Journalists and journalism majors must adapt to an evolving medium

By Alexander Heller

I know I shouldn’t start the new year all stressed out about the future, but the recent Huffington Post and BuzzFeed layoffs have gotten me worried about a career that’s looking to become smaller and scarcer in regards to its workforce and job opportunities. The ever changing landscape of “new media” (web based news outlets) has called into question the notion that simply being a reporter is still the viable way of getting a job in media and keeping it. 

I’m sorry to break it to you boys and girls, but that way of life is going the way of the Dodo. A recent graduate or someone with less experience who just simply writes isn’t likely to get a job in this highly competitive market. Even if they get a job, their job security is as thin as a piece of tissue paper. Or, perhaps more fittingly, newspaper.  

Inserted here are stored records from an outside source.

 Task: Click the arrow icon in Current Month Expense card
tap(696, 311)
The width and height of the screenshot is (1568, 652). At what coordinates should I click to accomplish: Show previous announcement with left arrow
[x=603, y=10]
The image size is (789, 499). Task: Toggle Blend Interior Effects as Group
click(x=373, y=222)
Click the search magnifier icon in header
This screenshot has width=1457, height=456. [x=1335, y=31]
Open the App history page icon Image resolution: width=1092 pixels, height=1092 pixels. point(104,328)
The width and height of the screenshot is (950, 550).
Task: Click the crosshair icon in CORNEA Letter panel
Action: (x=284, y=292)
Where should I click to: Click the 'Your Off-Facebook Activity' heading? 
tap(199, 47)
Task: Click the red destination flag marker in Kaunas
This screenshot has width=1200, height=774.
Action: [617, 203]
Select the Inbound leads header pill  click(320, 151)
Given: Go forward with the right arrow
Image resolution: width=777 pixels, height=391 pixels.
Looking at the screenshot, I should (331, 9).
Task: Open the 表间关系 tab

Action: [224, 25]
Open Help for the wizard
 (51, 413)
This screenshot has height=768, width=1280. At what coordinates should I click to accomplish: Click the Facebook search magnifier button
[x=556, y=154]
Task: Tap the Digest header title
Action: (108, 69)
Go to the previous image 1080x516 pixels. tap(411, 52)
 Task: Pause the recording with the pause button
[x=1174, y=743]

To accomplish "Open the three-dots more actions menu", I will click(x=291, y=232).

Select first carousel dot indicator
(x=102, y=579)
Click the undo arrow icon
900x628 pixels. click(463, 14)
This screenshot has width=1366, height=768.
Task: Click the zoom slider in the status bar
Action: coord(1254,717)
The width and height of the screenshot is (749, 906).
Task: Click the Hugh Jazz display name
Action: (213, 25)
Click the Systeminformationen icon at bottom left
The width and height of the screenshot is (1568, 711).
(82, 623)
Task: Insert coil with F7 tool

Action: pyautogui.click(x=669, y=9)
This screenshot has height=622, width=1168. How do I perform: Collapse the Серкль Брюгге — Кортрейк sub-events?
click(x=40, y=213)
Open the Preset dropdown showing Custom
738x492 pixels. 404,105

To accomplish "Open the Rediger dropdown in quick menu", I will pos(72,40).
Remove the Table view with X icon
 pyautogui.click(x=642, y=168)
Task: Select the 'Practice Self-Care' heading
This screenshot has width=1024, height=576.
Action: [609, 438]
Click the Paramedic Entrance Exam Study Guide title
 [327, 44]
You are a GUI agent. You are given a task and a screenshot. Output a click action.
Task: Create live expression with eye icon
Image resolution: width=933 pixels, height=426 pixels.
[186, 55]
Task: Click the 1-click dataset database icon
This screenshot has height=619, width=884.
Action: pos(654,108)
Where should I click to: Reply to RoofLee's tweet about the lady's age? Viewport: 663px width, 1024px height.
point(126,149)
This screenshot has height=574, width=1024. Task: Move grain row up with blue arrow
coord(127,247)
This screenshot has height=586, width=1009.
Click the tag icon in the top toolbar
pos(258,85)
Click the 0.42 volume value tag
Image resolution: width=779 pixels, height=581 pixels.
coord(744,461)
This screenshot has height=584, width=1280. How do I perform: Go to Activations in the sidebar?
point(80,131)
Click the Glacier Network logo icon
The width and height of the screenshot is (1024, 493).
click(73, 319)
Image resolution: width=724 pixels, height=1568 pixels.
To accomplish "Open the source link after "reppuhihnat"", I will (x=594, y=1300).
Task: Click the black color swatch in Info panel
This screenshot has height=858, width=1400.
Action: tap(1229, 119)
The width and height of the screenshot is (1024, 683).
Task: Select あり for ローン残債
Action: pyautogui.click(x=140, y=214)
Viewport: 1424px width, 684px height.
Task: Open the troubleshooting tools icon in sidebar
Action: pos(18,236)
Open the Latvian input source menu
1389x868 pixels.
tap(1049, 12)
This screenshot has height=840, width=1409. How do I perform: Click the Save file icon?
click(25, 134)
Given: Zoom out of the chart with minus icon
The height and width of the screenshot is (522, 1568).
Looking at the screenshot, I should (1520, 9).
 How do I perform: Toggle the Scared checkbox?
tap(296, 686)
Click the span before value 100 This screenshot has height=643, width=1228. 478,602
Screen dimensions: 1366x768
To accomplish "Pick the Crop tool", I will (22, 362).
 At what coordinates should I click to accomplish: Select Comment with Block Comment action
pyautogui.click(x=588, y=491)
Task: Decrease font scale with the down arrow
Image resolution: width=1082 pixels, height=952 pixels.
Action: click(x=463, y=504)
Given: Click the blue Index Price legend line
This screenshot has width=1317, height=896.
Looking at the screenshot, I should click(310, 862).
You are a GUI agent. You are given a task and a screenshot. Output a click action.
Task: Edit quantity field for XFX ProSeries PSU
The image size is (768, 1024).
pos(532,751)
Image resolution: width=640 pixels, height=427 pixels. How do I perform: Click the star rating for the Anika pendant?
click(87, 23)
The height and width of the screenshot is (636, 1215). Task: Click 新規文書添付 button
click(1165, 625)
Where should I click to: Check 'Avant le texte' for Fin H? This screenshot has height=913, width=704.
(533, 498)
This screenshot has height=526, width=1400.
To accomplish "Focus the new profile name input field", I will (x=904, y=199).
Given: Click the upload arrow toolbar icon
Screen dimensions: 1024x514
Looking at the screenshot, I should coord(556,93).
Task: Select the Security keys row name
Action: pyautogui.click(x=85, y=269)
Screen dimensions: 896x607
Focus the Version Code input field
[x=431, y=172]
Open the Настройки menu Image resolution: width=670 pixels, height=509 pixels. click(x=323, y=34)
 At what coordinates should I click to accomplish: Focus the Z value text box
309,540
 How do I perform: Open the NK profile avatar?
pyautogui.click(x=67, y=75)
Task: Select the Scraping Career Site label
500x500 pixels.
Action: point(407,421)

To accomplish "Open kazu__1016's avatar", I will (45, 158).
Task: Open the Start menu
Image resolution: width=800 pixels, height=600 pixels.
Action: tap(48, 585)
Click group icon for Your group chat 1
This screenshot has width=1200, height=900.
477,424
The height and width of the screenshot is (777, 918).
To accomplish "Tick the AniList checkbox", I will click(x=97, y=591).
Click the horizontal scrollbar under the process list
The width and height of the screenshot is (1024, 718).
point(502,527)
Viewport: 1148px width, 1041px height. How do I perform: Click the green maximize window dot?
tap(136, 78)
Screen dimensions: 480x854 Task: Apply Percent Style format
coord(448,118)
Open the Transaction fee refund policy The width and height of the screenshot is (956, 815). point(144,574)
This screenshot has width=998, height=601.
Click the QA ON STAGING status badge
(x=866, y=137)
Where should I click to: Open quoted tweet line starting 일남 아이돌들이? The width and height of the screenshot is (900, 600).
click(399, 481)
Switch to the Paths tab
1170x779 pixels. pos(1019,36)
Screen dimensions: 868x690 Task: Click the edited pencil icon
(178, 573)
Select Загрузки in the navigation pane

However, here’s the thing that I may have discovered about the “new media” layoffs. Media outlets are looking for individuals who have a Swiss Army knife of skills and talents that are extremely valuable and useful. Yes, you can still be a reporter, but in this day and age reporting is far more nuanced than just writing.

Journalists and journalism majors need to start understanding the few skills that several media outlets are looking for. Can you shoot video and photos? Can you use photoshop? Do you know how to collect and quantify data? How effective is your video editing? How well do you know social media? Can you copy edit efficiently and quickly? Apart from experience, these are merely some of the questions that media outlets are asking and expecting from journalism graduates nowadays.

-Courtesy of Politico.com

That’s not to say that any of the reporters who got laid off at the Huffington Post and BuzzFeed were bad at their job, or that I’m discrediting what they did. Some reporters from those platforms told amazing stories that no other reporters could. At the same time, we have to take into account that the medium has changed and that journalists in the next 10 years have to understand a plethora of ways of storytelling.

If it were me in this situation, I would find my own stories and make my own luck. If the job isn’t secure, then you make the job! Sometimes you have to forge ahead on your own path. 

Freelancing might not sound lucrative, but many media outlets can see what exactly it is you do by seeing some of your work. Media outlets will often see an accomplished, skilled freelancer as a more valuable asset than, for example, a recent college graduate with little or no practical experience/skillset at all. 

It’s difficult watching these layoffs happen, but that doesn’t mean it’s the end of web-based journalism or journalism as a whole. If you’re skilled at both adapting and reporting in new and creative ways, then working in journalism won’t be a huge problem for you. Just understand the consequences and evolving expectations of the medium.